▶ Work item:
The pictures stay out; all of the data is to be printed exactly.
── The records ──
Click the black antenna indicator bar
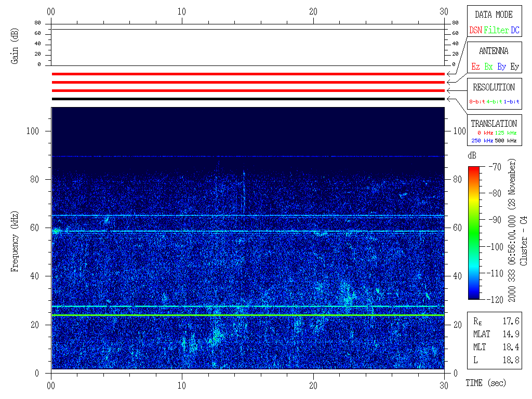The width and height of the screenshot is (532, 399). [248, 99]
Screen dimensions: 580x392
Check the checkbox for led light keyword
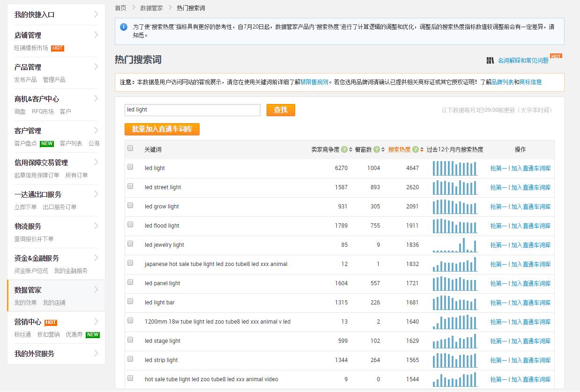(x=130, y=166)
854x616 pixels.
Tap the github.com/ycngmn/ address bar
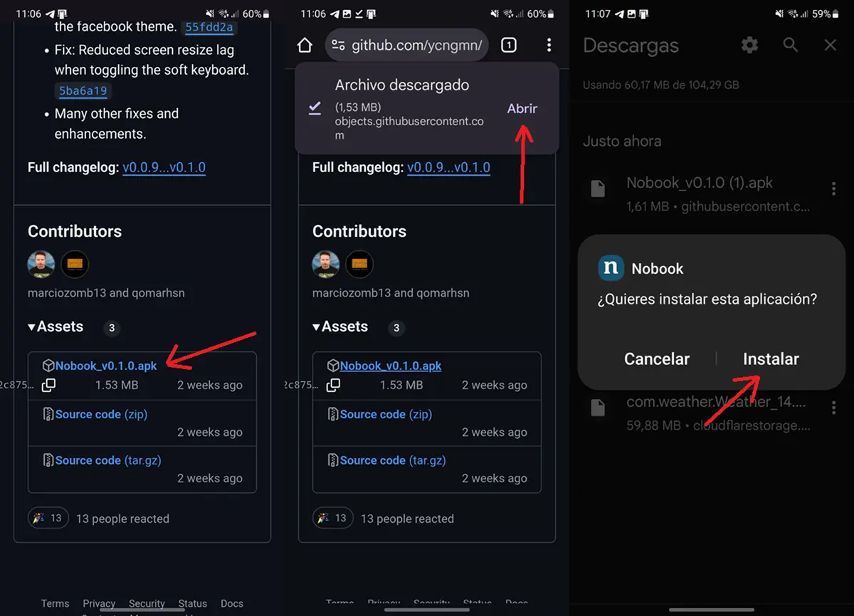tap(416, 46)
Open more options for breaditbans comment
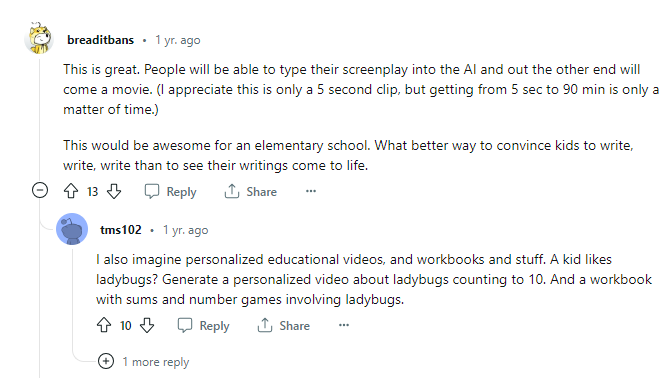This screenshot has width=667, height=378. pyautogui.click(x=311, y=191)
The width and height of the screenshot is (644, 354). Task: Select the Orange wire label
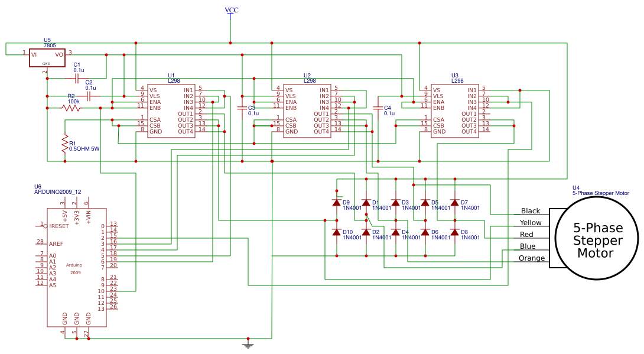coord(532,258)
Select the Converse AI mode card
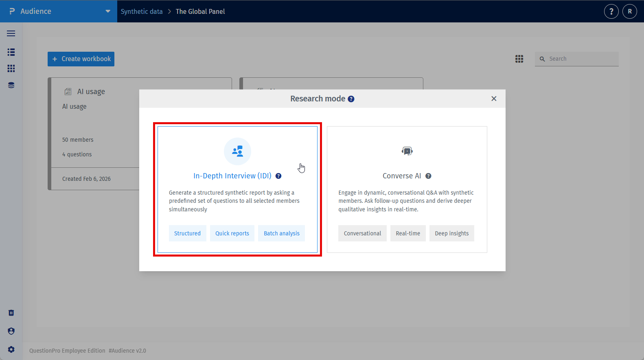This screenshot has width=644, height=360. pyautogui.click(x=407, y=189)
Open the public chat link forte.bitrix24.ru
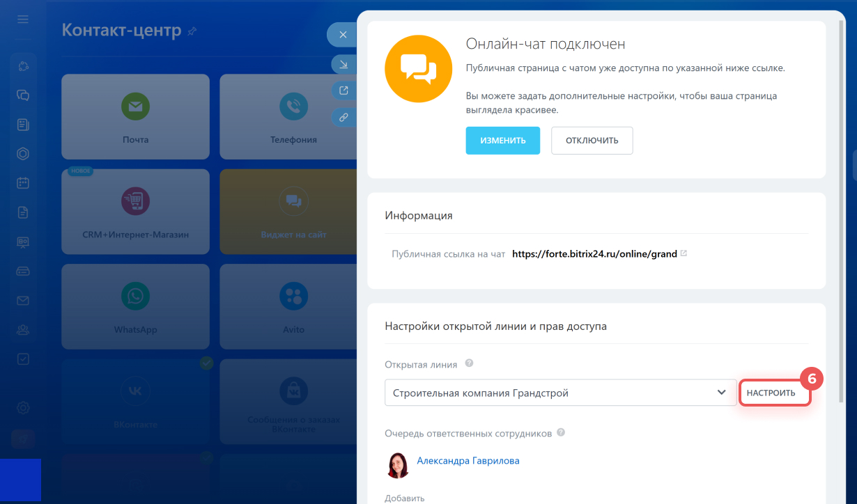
───
▶ Solved exercise:
Click the black antenna indicator bar
The width and height of the screenshot is (532, 399). [248, 99]
Screen dimensions: 580x392
Check the checkbox for led light keyword
(x=130, y=166)
854x616 pixels.
Tap the github.com/ycngmn/ address bar
tap(416, 46)
Open more options for breaditbans comment
This screenshot has width=667, height=378. pyautogui.click(x=311, y=191)
The width and height of the screenshot is (644, 354). Task: Select the Orange wire label
coord(532,258)
Select the Converse AI mode card
This screenshot has width=644, height=360. pyautogui.click(x=407, y=189)
Open the public chat link forte.bitrix24.ru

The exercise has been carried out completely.